2011

Enseignement des langues anciennes : une grande inégalité d’accès sur le territoire

On le déplore de plus plus : l’enseignement des langues anciennes est sacrifié. Les lycées qui ne l’offrent pas sont de plus en plus nombreux, les collèges sont eux aussi touchés. Les cours ont souvent lieu aux plus mauvaises heures, entre midi et deux, en fin de journée, ce qui décourage de nombreux élèves.
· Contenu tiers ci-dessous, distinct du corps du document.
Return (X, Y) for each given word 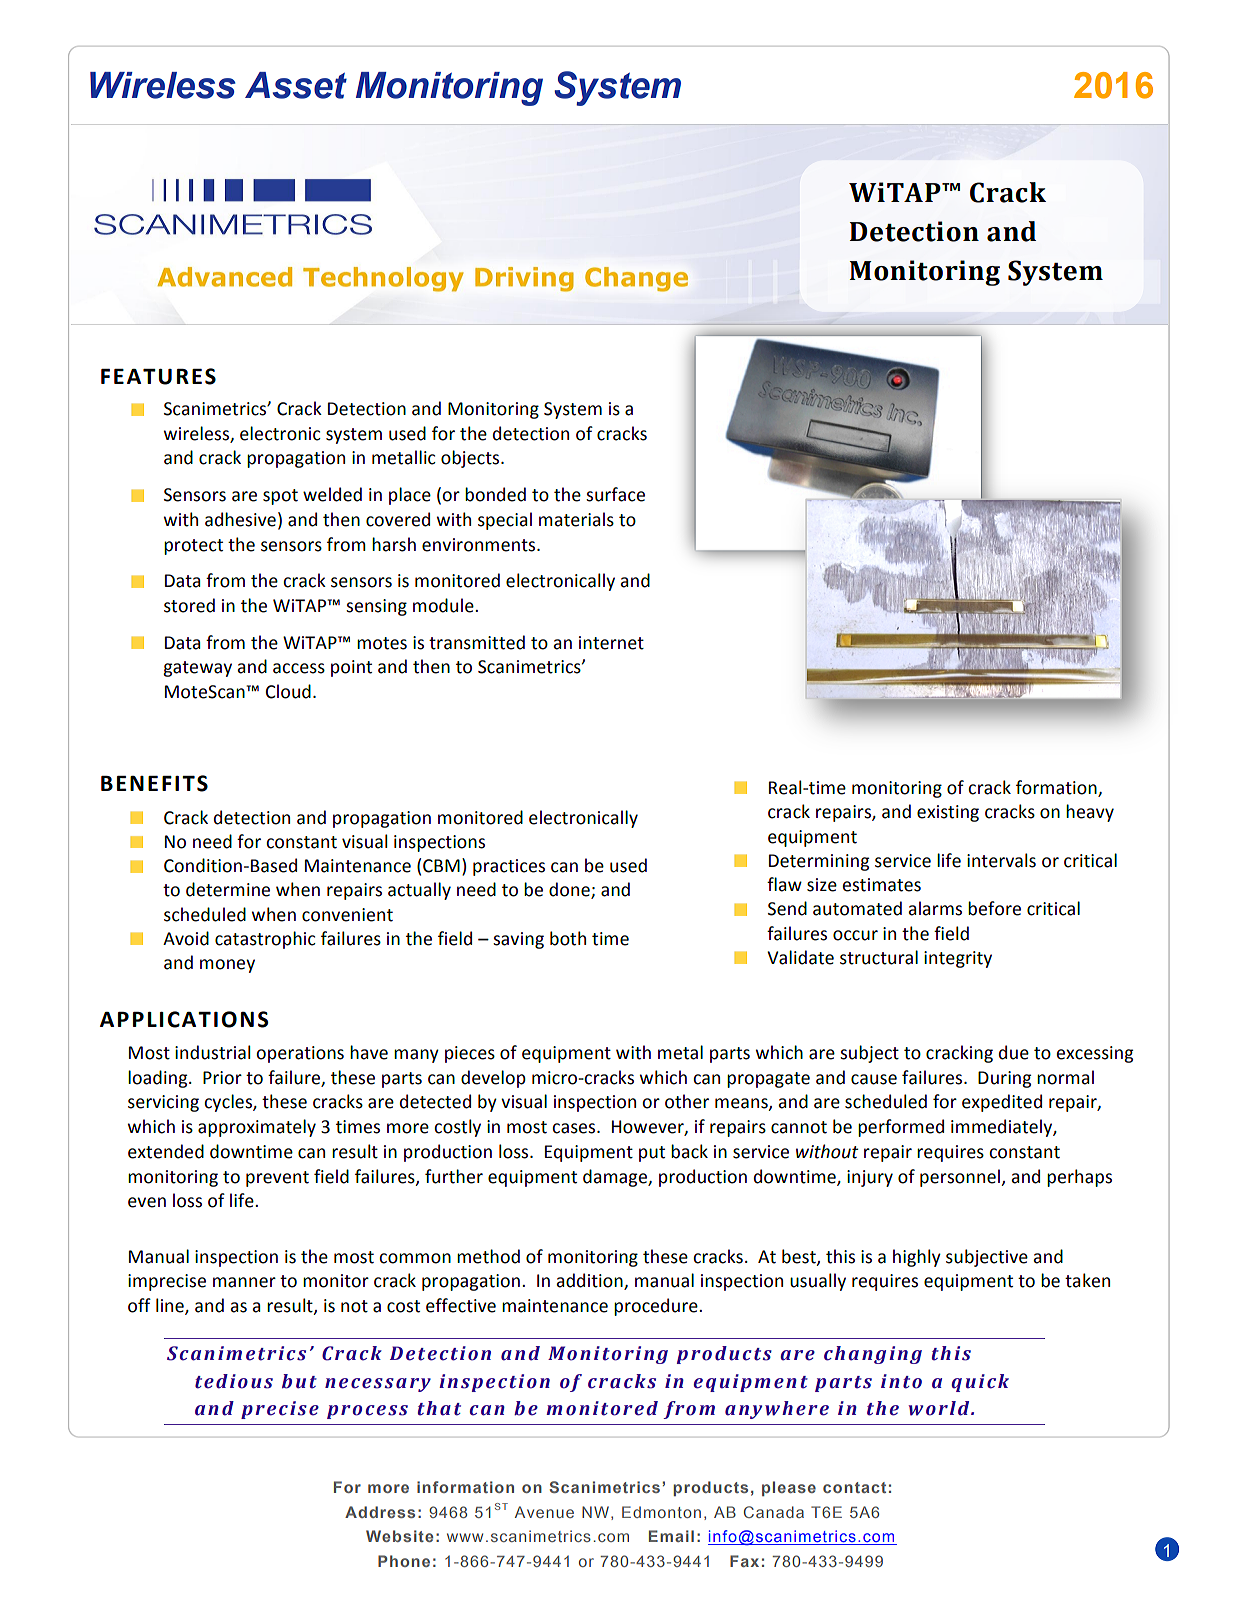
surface (615, 494)
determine (228, 889)
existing (948, 813)
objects (471, 459)
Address (380, 1512)
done (570, 890)
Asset (296, 85)
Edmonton (661, 1512)
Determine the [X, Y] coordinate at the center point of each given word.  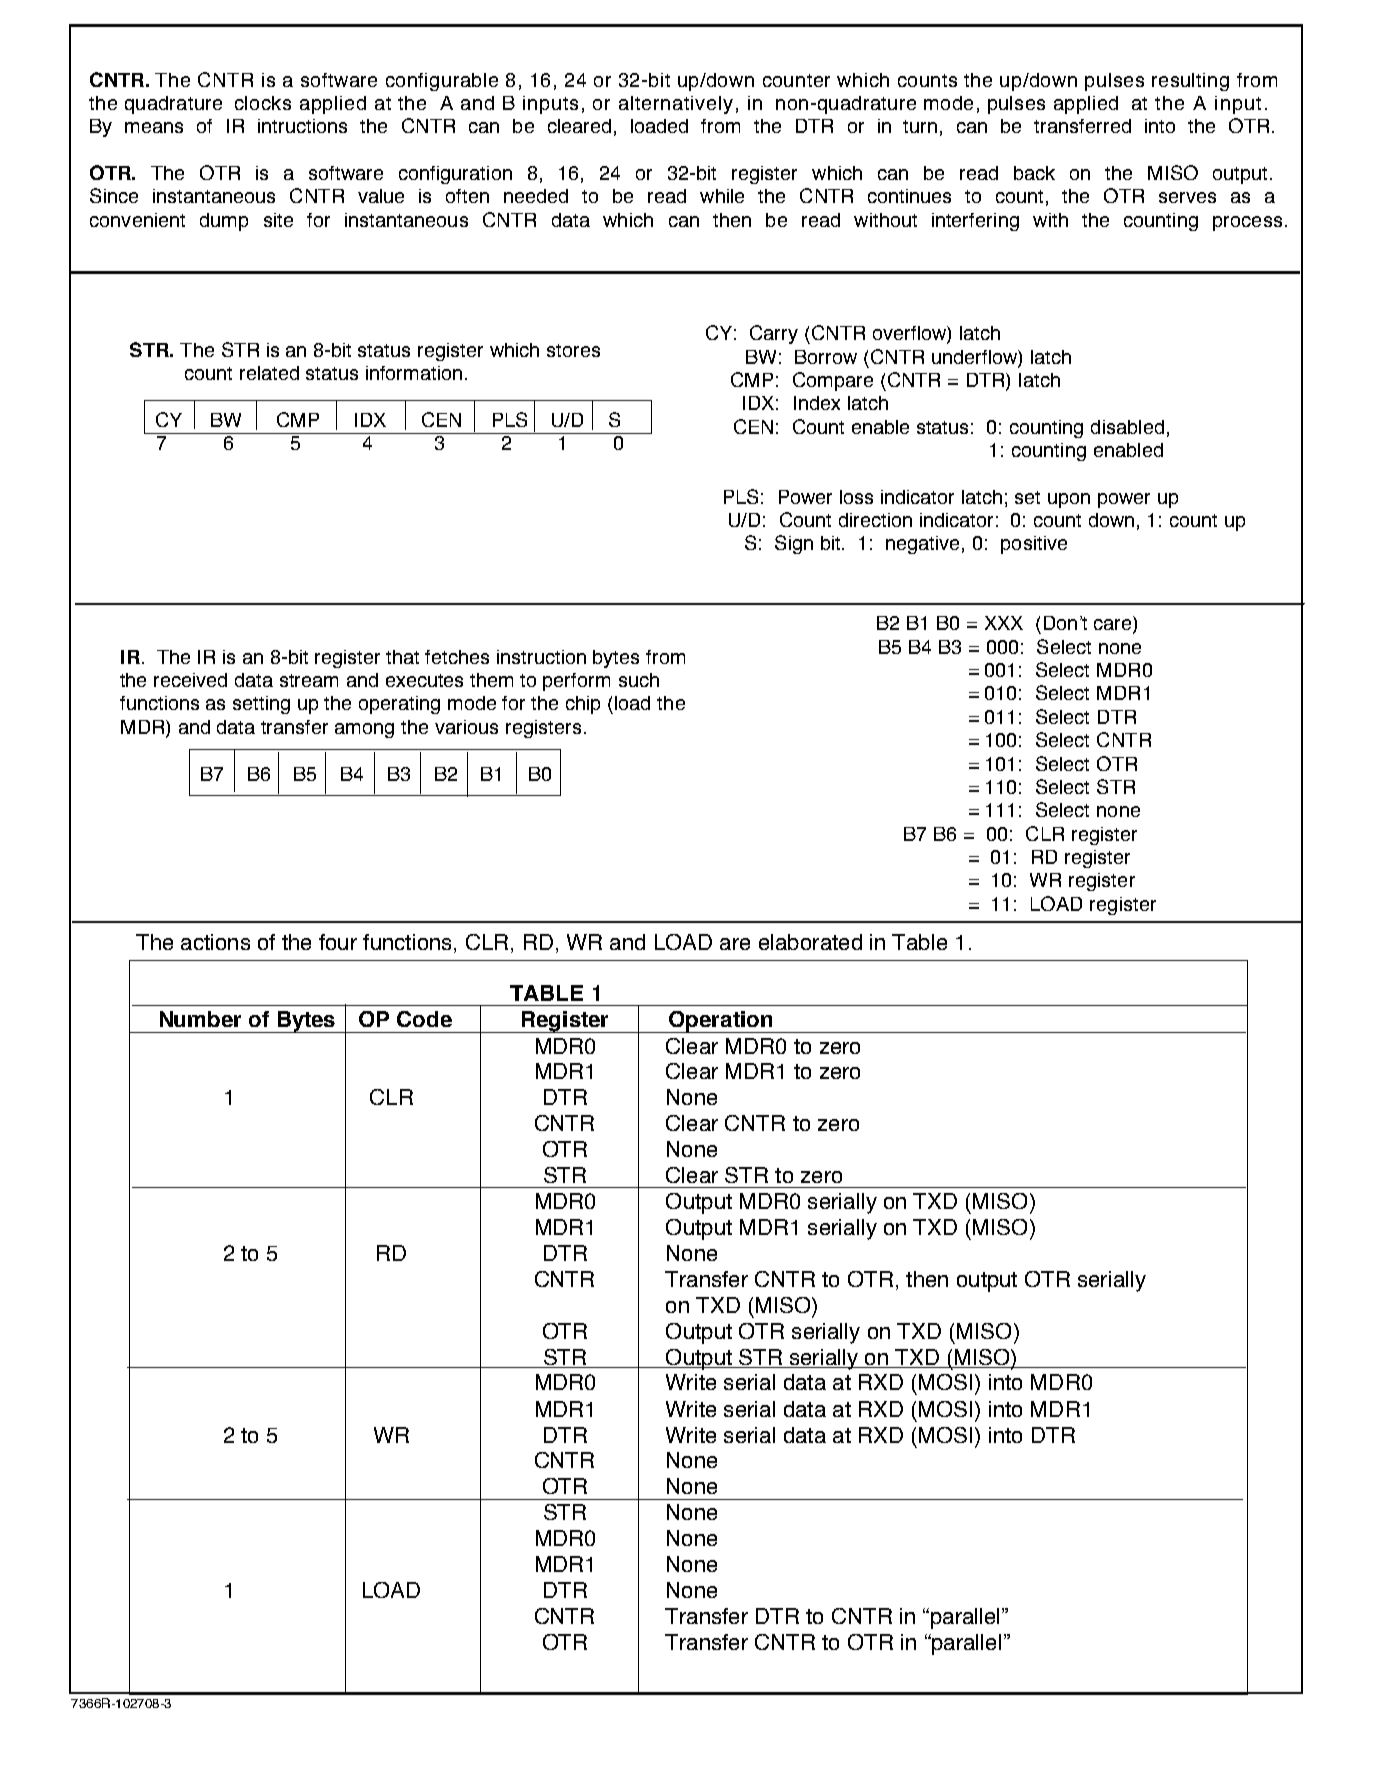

La concurrence entre les options n’a fait que s’amplifier avec la réforme du lycée. Tout cela est hélas connu.

Le fait nouveau, et plus inquiétant encore, ces dernières années est la pénurie d’étudiants en lettres classiques et donc la réduction drastique du nombre de candidats au capes. Cette tendance ne peut que s’aggraver dans les années futures puisqu’elle est due justement à la disparition progressive de l’enseignement des langues anciennes en lycée. C’est donc en amont qu’il faut agir, en maintenant, voire en développant, l’option au collège et l’enseignement d’exploration et de spécialité en lycée.

Mais un autre problème est à prendre en considération : la grande inégalité de la ressource en enseignants sur le territoire. La répartition totale des enseignants de lettres fait apparaître 20,6% de professeurs certifiés et agrégés de lettres classiques pour 79,4% en lettres modernes. Si l’on s’intéresse au certifiés seulement (les plus nombreux), la proportion est seulement de 17,7% en lettres classiques.

Cette moyenne nationale de 20,6% est à nuancer quand on regarde ce qui se passe dans les académies. L’outremer est clairement sacrifié : 13,9% en Guadeloupe, 12,9% en Martinique, 9,8% à La Réunion, 5,2% en Guyane (soit 7 enseignants seulement !).

La région parisienne présente une inégalité de répartition impressionnante : 30% à Paris mais 18,5% à Versailles et 15,8% à Créteil.

Deux autres académies sont plus sous dotées que les autres : Orléans-Tours (18,8%) et Nice (19,7%). En revanche, 4 académies ont (en plus de Paris, l’académie la mieux dotée) un taux supérieur à 24% : Bordeaux, Caen, Limoges et Toulouse.

Cette ressource induit évidemment la politique académique mais elle ne suffit pas à l’expliquer. Le recteur de Guadeloupe par exemple prévoit de réduire considérablement l’offre de formation en langues anciennes à la rentrée prochaine. L’académie ultramarine où la ressource est la plus importante est celle qui frappe le plus fort le latin et le grec en collège comme en lycée ! Cette politique qui consiste à réduire l’offre de formation, à supprimer des options, à sacrifier l’ouverture culturelle des élèves qui en ont le plus besoin n’est pas l’apanage de la Guadeloupe.

Dans un contexte de chasse aux postes tout azimut, tout enseignement situé en dehors ou en marge du fameux socle commun est en danger, dans toutes les académies.

Il est essentiel de ne pas laisser faire cette razzia dans la discrétion. Le rôle du syndicat est de dénoncer cette politique partout où elle est mise en œuvre afin de préserver ce pan essentiel de notre culture.